Best Wordle Words#
Wordle is extremely popular these days, and for good reason: it is so simple and elegant; a real joy.
Wordle reminds us that the best of games are simple in nature, with few rules, and a great deal of freedom for players to develop their own strategies. But, don’t let Wordle’s apparent simplicity fool you… it is all too easy to guess words ineffectively, and to lose!
In this arrticle I will try to come up with some good words for initial guesses to Wordle.
5-Letter Words#
Let’s assume that the only rule to Wordle’s choice of words is that it is a 5-letter word. So, let’s just get all 5-letter words.
import string
import matplotlib.pyplot as plt
import pandas as pd
import requests
def plot_table(df: pd.DataFrame):
return df.style.background_gradient("YlGn")
words_request = requests.get(
"https://gist.githubusercontent.com/nicobako/759adb8f0e7fa514f408afb946e80042/raw/d9783627c731268fb2935a731a618aa8e95cf465/words"
)
all_words = words_request.content.decode("utf-8").lower().split()

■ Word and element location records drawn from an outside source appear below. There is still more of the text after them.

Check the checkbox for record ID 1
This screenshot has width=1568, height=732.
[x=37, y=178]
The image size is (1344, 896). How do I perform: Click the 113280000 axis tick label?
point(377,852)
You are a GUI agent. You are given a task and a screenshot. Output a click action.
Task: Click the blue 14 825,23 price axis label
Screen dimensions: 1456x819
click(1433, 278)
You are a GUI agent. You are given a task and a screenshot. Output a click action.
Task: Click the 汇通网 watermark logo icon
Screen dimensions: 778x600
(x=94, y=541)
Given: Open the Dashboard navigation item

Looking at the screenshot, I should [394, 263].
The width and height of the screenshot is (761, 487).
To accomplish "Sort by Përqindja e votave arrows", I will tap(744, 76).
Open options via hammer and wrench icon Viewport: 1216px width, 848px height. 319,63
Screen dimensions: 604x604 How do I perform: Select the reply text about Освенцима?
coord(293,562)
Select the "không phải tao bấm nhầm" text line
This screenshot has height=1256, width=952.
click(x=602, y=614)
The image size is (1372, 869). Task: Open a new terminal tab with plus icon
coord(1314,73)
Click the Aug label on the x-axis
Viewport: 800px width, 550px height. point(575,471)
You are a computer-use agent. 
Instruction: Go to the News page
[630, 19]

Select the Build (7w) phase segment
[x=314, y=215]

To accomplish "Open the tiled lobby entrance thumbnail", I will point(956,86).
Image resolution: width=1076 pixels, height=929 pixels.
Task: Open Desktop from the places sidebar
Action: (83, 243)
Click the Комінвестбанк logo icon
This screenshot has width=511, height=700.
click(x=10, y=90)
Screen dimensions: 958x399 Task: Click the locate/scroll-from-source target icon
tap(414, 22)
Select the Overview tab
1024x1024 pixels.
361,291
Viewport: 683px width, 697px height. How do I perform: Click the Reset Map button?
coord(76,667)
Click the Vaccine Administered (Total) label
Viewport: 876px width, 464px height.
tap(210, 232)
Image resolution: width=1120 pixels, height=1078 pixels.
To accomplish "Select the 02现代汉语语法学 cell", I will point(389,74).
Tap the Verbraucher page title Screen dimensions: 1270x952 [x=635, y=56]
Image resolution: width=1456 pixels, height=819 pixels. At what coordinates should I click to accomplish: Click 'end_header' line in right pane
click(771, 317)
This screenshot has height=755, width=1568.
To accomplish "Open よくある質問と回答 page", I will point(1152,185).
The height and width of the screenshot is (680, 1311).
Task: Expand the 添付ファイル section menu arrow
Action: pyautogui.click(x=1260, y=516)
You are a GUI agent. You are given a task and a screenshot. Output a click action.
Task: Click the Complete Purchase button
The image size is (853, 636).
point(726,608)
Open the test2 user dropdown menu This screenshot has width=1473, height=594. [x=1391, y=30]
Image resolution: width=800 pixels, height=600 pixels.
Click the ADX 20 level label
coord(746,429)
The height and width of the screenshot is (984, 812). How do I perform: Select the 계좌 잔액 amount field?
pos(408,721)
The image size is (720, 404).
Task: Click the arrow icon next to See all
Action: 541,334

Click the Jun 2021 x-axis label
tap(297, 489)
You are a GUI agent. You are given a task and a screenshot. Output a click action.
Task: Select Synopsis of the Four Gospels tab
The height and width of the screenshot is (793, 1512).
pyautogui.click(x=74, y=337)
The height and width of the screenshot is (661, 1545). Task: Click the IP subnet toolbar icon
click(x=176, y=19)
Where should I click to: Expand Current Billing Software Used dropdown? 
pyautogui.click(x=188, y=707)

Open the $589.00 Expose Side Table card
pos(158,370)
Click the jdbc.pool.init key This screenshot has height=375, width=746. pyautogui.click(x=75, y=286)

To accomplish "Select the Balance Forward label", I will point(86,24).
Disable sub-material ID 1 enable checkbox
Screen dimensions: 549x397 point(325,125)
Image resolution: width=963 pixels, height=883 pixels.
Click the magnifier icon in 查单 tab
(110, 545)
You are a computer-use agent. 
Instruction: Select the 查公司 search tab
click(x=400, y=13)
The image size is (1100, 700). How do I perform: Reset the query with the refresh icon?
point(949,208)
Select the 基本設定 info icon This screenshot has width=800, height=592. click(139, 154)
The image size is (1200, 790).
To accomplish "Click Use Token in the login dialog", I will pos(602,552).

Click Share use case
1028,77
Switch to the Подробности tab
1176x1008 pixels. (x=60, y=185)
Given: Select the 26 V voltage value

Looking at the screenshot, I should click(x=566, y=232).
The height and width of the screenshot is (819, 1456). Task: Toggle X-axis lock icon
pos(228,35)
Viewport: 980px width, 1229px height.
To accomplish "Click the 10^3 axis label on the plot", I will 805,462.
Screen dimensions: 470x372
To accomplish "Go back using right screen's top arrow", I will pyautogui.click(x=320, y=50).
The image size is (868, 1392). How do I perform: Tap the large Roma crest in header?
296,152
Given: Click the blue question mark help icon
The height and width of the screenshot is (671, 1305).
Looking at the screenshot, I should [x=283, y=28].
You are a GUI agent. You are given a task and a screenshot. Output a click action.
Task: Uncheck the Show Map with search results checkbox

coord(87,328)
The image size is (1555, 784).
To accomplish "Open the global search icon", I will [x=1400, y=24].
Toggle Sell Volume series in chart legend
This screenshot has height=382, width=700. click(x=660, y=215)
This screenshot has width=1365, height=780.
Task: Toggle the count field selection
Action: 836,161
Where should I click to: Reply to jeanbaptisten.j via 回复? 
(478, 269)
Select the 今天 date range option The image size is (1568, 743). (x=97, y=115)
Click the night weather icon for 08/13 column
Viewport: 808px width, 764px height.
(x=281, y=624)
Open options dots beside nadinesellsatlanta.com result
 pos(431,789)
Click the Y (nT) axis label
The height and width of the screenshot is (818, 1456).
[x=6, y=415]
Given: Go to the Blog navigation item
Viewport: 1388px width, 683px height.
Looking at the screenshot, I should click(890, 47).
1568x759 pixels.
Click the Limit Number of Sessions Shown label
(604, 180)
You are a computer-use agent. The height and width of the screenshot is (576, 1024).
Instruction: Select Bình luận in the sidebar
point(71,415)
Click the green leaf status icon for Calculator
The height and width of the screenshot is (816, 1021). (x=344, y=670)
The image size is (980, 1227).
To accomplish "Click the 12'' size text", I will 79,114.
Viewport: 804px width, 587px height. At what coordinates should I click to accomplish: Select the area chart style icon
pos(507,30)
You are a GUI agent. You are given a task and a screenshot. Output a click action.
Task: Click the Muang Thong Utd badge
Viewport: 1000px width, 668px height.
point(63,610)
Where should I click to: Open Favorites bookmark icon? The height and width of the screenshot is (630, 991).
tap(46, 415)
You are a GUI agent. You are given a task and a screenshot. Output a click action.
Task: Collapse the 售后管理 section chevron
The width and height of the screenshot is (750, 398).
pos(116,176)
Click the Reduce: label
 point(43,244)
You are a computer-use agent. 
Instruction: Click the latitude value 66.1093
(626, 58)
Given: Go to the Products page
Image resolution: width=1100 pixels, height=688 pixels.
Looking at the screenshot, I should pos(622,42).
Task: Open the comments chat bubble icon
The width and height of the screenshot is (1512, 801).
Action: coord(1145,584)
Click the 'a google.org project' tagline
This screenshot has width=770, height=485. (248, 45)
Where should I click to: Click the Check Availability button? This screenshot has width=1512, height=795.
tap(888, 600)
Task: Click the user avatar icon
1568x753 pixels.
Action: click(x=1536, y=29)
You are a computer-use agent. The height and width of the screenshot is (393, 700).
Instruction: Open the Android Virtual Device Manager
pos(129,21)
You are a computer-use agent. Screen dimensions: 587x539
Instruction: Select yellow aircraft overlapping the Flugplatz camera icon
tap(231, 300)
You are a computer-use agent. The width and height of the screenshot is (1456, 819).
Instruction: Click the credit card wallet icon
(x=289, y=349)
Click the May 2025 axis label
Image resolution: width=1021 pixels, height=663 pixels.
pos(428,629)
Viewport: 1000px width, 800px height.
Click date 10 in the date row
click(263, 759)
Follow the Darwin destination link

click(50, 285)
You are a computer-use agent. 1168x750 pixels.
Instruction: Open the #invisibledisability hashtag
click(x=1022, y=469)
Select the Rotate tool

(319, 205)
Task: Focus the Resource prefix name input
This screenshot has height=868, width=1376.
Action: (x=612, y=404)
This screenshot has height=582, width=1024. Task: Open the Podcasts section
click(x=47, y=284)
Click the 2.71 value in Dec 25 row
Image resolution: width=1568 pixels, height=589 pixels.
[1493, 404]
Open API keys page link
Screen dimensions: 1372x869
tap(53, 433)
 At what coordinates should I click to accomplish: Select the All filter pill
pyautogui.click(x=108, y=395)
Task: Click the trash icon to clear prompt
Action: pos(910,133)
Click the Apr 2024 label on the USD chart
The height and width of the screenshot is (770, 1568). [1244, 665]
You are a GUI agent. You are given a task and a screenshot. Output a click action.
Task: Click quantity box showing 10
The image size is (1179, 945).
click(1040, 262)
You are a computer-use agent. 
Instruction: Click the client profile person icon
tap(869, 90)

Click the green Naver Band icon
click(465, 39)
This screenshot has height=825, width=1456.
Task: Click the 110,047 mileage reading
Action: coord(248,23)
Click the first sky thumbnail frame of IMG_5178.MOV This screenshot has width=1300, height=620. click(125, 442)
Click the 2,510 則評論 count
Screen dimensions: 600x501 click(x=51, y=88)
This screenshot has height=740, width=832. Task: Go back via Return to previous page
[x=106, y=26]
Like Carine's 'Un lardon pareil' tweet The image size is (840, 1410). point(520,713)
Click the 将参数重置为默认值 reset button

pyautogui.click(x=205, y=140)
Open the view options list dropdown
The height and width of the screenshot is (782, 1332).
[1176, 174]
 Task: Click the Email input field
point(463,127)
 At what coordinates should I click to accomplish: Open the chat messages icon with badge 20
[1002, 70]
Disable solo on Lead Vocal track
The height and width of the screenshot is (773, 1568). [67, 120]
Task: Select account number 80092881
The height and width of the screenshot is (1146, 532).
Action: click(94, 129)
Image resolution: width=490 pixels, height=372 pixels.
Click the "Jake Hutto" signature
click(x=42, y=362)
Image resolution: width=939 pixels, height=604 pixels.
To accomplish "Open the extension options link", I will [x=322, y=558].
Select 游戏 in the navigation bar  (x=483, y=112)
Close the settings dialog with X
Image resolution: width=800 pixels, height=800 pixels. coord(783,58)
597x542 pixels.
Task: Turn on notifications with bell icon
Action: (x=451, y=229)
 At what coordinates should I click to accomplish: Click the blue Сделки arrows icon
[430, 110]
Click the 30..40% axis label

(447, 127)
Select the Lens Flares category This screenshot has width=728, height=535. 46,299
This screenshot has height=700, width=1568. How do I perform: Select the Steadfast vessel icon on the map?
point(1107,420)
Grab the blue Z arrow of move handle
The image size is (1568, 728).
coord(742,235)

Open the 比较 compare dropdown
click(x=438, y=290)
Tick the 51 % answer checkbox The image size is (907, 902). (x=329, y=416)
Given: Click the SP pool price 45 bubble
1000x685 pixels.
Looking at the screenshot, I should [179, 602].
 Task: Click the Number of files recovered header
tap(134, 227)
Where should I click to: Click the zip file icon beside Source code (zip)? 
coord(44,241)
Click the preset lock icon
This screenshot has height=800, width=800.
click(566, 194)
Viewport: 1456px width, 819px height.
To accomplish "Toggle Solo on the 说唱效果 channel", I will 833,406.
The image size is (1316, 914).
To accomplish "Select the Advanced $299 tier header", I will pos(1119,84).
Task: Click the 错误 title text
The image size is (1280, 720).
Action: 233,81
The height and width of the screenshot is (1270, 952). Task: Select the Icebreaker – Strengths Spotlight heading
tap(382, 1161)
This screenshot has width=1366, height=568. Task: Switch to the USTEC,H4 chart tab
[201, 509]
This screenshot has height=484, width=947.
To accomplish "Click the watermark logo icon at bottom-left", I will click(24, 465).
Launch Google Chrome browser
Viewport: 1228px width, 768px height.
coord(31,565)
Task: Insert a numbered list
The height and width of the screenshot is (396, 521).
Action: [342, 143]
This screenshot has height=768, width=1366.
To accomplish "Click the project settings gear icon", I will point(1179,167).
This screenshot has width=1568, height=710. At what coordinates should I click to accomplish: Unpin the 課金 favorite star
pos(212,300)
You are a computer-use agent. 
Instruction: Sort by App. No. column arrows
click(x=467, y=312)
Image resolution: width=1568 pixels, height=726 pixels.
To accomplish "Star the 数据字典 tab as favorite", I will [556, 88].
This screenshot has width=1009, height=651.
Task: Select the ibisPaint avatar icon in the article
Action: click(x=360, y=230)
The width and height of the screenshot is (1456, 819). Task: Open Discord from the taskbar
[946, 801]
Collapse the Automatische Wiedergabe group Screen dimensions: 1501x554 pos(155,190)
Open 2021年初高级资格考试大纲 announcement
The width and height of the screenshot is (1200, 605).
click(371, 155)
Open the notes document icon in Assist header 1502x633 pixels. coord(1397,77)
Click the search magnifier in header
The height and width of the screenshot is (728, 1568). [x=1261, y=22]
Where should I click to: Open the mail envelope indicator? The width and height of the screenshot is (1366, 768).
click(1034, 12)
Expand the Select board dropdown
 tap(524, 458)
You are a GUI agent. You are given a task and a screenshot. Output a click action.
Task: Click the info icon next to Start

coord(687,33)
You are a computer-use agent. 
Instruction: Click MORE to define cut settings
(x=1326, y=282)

five_letter_words = pd.DataFrame(
(
word
for word in all_words
if len(word) == 5 and all(letter in string.ascii_lowercase for letter in word)
),
columns=["word"],
)
How many 5-letter words do we have?
len(five_letter_words)
6071
Wow! That’s a lot!
Criteria for a Good Guess#
There are many theories on what makes a good guess, so please don’t judge… but here is my naive simple criteria for a good guess:
Contains as many common letters as possible
Contains as many different letters as possible
Contains as many letters in common places as possible
For now, let’s keep it this simple. We can always make things more complicated later…
Collecting the Data#
This is not so tricky… We look at each word, look at which letters we find at each position in each word, and keep track of everything. Later we can use this data to calculate everything we need.
def get_letters_data():
data = []
for word in five_letter_words["word"]:
for position, letter in enumerate(word):
data.append({"letter": letter, "position": position + 1})
return pd.DataFrame(data)
letters = get_letters_data()
This data is a table whose rows contain two values: a letter; its position in a word. It might not seem like much, but it’s all we need. Here’s a quick glance at what this table looks like:
letters.head()
letter | position | |
---|---|---|
0 | a | 1 |
1 | a | 2 |
2 | r | 3 |
3 | o | 4 |
4 | n | 5 |
Most Common Letters#
Given our data, we can now count the occurences of each letter. This reflects how commonly each letter is found in any word. To calculate this we take a look at our letters data, group them by letter, and tally up the count.
letters_count = letters.groupby("letter").count()
letters_count.columns = ["count"]
letters_count = letters_count.sort_values(by="count", ascending=False)
letters_count.plot.barh(y="count")
plt.show()

I don’t know about you, but these results surprised me! The top 10 letters are:
plot_table(letters_count.head(10))
count | |
---|---|
letter | |
e | 3187 |
s | 3019 |
a | 2785 |
r | 2006 |
o | 1946 |
i | 1776 |
l | 1746 |
t | 1574 |
n | 1535 |
d | 1232 |
And the lowest 10 are:
plot_table(letters_count.tail(10))
count | |
---|---|
letter | |
b | 768 |
g | 704 |
k | 620 |
f | 514 |
w | 494 |
v | 343 |
z | 160 |
j | 136 |
x | 117 |
q | 49 |
Let’s create a new column in our letters-count table with the percent occurence of each letter:
letters_count["percent"] = 100 * letters_count["count"] / letters_count["count"].sum()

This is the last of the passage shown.